◆ EXERCISE DESCRIPTION
Each line of the listing below should come back exactly as it is.

◆ LISTED RECORDS

[Start of Attachment]

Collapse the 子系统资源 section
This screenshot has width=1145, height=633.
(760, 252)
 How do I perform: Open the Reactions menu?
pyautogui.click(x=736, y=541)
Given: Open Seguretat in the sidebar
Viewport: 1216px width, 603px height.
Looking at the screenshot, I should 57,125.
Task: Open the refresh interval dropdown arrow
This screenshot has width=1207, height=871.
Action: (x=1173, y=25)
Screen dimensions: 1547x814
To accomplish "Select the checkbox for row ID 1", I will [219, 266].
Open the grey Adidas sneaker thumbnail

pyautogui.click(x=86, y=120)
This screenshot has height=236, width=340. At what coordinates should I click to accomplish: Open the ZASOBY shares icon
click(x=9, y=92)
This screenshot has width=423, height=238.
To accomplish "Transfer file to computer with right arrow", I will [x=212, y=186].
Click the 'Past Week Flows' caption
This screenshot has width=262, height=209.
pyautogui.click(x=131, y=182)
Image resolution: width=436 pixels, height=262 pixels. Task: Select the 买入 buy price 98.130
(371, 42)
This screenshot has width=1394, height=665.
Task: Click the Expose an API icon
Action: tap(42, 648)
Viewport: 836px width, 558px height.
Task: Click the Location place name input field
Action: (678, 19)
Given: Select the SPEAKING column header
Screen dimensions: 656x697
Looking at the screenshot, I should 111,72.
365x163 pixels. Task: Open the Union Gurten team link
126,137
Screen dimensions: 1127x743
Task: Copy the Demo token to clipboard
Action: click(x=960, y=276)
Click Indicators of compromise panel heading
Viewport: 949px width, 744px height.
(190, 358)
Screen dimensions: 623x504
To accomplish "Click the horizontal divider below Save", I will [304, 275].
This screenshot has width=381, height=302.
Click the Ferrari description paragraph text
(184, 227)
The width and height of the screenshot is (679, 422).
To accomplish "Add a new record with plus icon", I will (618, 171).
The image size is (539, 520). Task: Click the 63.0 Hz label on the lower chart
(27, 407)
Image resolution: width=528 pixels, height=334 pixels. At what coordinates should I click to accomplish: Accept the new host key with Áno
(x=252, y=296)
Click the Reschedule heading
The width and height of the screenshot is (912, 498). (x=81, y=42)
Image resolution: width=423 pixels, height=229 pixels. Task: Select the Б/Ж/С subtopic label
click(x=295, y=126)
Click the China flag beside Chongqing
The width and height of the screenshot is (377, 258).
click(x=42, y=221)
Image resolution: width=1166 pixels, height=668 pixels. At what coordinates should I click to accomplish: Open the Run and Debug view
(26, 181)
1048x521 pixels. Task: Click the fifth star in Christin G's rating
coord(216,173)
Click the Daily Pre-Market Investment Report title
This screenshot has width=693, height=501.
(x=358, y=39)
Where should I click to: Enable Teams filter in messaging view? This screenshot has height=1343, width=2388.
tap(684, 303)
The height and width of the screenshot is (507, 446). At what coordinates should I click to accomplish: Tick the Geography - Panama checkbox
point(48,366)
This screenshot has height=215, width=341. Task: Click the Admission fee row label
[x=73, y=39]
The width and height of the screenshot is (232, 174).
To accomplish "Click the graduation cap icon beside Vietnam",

[End of Attachment]

◆ PROBLEM SOLUTION
Collapse the 子系统资源 section
This screenshot has width=1145, height=633.
(760, 252)
 How do I perform: Open the Reactions menu?
pyautogui.click(x=736, y=541)
Given: Open Seguretat in the sidebar
Viewport: 1216px width, 603px height.
Looking at the screenshot, I should 57,125.
Task: Open the refresh interval dropdown arrow
This screenshot has width=1207, height=871.
Action: (x=1173, y=25)
Screen dimensions: 1547x814
To accomplish "Select the checkbox for row ID 1", I will [219, 266].
Open the grey Adidas sneaker thumbnail

pyautogui.click(x=86, y=120)
This screenshot has height=236, width=340. At what coordinates should I click to accomplish: Open the ZASOBY shares icon
click(x=9, y=92)
This screenshot has width=423, height=238.
To accomplish "Transfer file to computer with right arrow", I will [x=212, y=186].
Click the 'Past Week Flows' caption
This screenshot has width=262, height=209.
pyautogui.click(x=131, y=182)
Image resolution: width=436 pixels, height=262 pixels. Task: Select the 买入 buy price 98.130
(371, 42)
This screenshot has width=1394, height=665.
Task: Click the Expose an API icon
Action: tap(42, 648)
Viewport: 836px width, 558px height.
Task: Click the Location place name input field
Action: (678, 19)
Given: Select the SPEAKING column header
Screen dimensions: 656x697
Looking at the screenshot, I should 111,72.
365x163 pixels. Task: Open the Union Gurten team link
126,137
Screen dimensions: 1127x743
Task: Copy the Demo token to clipboard
Action: click(x=960, y=276)
Click Indicators of compromise panel heading
Viewport: 949px width, 744px height.
(190, 358)
Screen dimensions: 623x504
To accomplish "Click the horizontal divider below Save", I will [304, 275].
This screenshot has width=381, height=302.
Click the Ferrari description paragraph text
(184, 227)
The width and height of the screenshot is (679, 422).
To accomplish "Add a new record with plus icon", I will (618, 171).
The image size is (539, 520). Task: Click the 63.0 Hz label on the lower chart
(27, 407)
Image resolution: width=528 pixels, height=334 pixels. At what coordinates should I click to accomplish: Accept the new host key with Áno
(x=252, y=296)
Click the Reschedule heading
The width and height of the screenshot is (912, 498). (x=81, y=42)
Image resolution: width=423 pixels, height=229 pixels. Task: Select the Б/Ж/С subtopic label
click(x=295, y=126)
Click the China flag beside Chongqing
The width and height of the screenshot is (377, 258).
click(x=42, y=221)
Image resolution: width=1166 pixels, height=668 pixels. At what coordinates should I click to accomplish: Open the Run and Debug view
(26, 181)
1048x521 pixels. Task: Click the fifth star in Christin G's rating
coord(216,173)
Click the Daily Pre-Market Investment Report title
This screenshot has width=693, height=501.
(x=358, y=39)
Where should I click to: Enable Teams filter in messaging view? This screenshot has height=1343, width=2388.
tap(684, 303)
The height and width of the screenshot is (507, 446). At what coordinates should I click to accomplish: Tick the Geography - Panama checkbox
point(48,366)
This screenshot has height=215, width=341. Task: Click the Admission fee row label
[x=73, y=39]
The width and height of the screenshot is (232, 174).
To accomplish "Click the graduation cap icon beside Vietnam",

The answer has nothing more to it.